[start MATERIAL FOR THIS EXERCISE]
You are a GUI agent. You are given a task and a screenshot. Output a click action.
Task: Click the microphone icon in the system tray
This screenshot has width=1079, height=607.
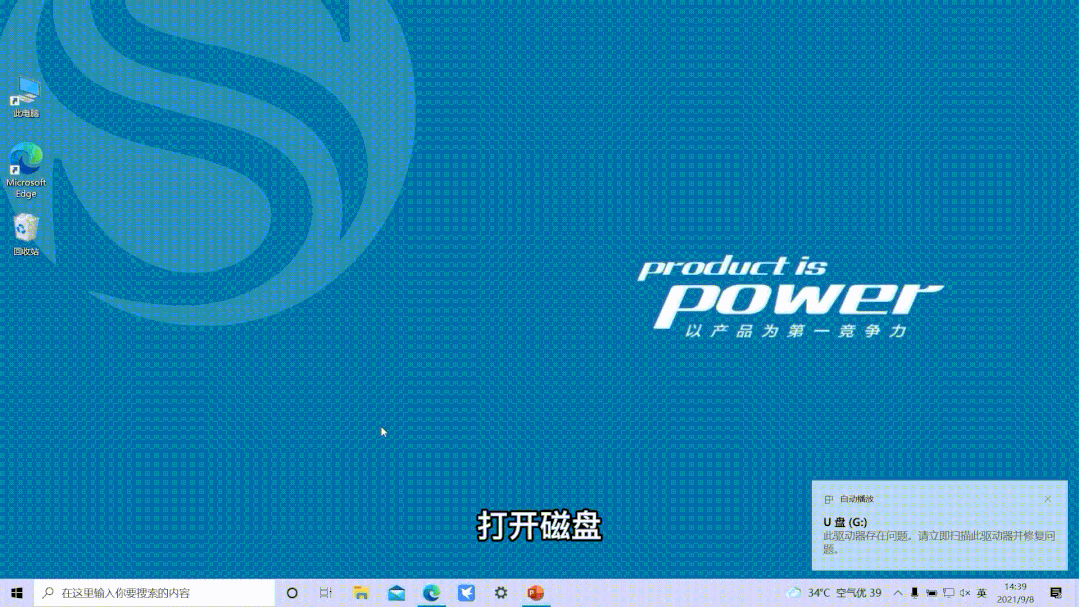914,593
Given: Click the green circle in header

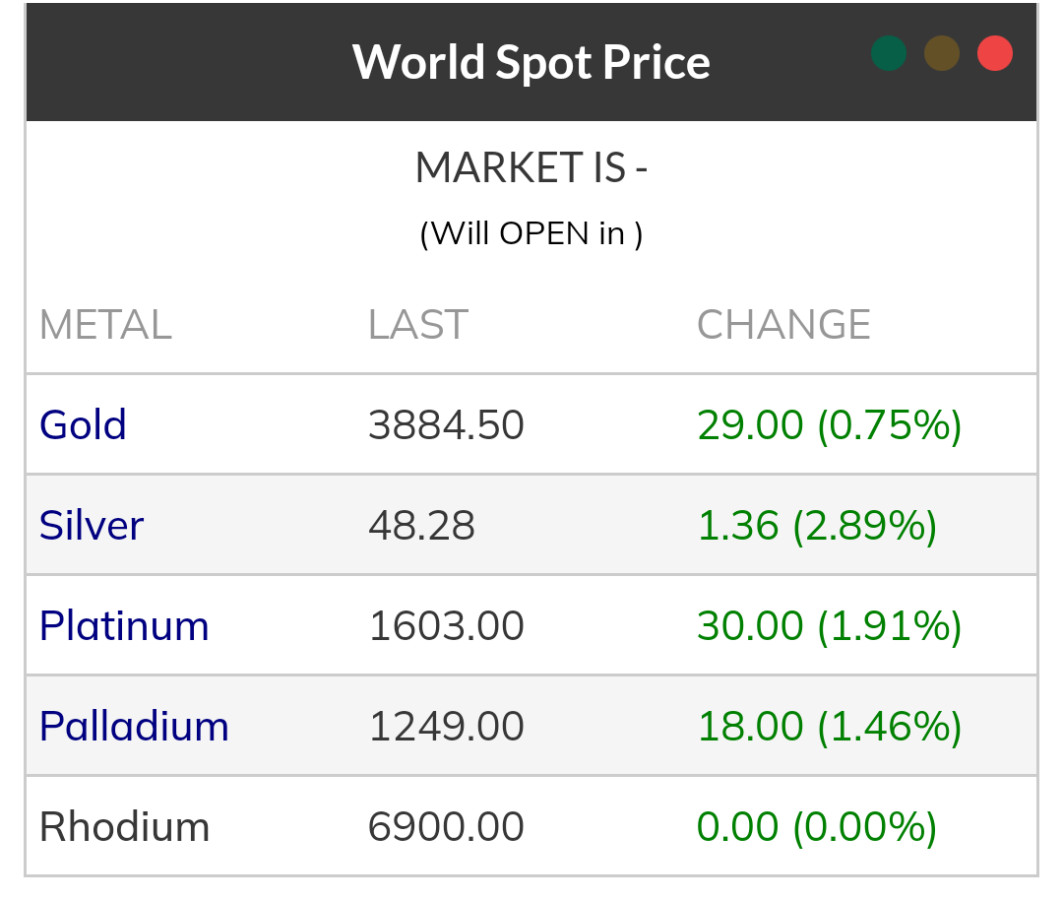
[end MATERIAL FOR THIS EXERCISE]
State how many lines in the rows above contain the string "screenshot", matching case exactly. Give only the number.

ANSWER.
2